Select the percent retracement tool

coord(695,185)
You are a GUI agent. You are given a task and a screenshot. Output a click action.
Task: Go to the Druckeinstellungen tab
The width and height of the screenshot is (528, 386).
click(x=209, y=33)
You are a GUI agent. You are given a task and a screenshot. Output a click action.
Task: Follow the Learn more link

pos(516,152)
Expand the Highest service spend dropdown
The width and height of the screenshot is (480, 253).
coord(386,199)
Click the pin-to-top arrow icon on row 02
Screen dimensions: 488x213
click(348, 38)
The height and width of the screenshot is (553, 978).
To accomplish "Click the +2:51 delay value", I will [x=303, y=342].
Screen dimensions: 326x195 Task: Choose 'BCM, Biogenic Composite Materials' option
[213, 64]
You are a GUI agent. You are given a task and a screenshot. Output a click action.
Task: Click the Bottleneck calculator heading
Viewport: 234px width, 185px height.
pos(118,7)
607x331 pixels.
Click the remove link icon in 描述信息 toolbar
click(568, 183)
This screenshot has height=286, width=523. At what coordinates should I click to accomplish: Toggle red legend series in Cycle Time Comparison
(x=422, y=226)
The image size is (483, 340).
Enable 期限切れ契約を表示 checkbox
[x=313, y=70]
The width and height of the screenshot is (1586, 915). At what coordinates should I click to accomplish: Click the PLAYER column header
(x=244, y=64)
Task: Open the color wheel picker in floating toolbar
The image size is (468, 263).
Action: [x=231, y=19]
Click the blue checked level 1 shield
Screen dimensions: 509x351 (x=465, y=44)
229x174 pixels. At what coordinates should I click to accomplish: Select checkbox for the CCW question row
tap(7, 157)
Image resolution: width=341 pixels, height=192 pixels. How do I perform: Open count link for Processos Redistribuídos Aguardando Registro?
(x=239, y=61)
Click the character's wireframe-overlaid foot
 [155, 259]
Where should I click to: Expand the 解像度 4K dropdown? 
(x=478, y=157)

────

#### DIRECTIONS:
Would you reproduce the material above exactly as it reads?

#### THE COMPLETED TASK:
Select the percent retracement tool

coord(695,185)
You are a GUI agent. You are given a task and a screenshot. Output a click action.
Task: Go to the Druckeinstellungen tab
The width and height of the screenshot is (528, 386).
click(x=209, y=33)
You are a GUI agent. You are given a task and a screenshot. Output a click action.
Task: Follow the Learn more link

pos(516,152)
Expand the Highest service spend dropdown
The width and height of the screenshot is (480, 253).
coord(386,199)
Click the pin-to-top arrow icon on row 02
Screen dimensions: 488x213
click(348, 38)
The height and width of the screenshot is (553, 978).
To accomplish "Click the +2:51 delay value", I will [x=303, y=342].
Screen dimensions: 326x195 Task: Choose 'BCM, Biogenic Composite Materials' option
[213, 64]
You are a GUI agent. You are given a task and a screenshot. Output a click action.
Task: Click the Bottleneck calculator heading
Viewport: 234px width, 185px height.
pos(118,7)
607x331 pixels.
Click the remove link icon in 描述信息 toolbar
click(568, 183)
This screenshot has height=286, width=523. At what coordinates should I click to accomplish: Toggle red legend series in Cycle Time Comparison
(x=422, y=226)
The image size is (483, 340).
Enable 期限切れ契約を表示 checkbox
[x=313, y=70]
The width and height of the screenshot is (1586, 915). At what coordinates should I click to accomplish: Click the PLAYER column header
(x=244, y=64)
Task: Open the color wheel picker in floating toolbar
The image size is (468, 263).
Action: [x=231, y=19]
Click the blue checked level 1 shield
Screen dimensions: 509x351 (x=465, y=44)
229x174 pixels. At what coordinates should I click to accomplish: Select checkbox for the CCW question row
tap(7, 157)
Image resolution: width=341 pixels, height=192 pixels. How do I perform: Open count link for Processos Redistribuídos Aguardando Registro?
(x=239, y=61)
Click the character's wireframe-overlaid foot
 [155, 259]
Where should I click to: Expand the 解像度 4K dropdown? 
(x=478, y=157)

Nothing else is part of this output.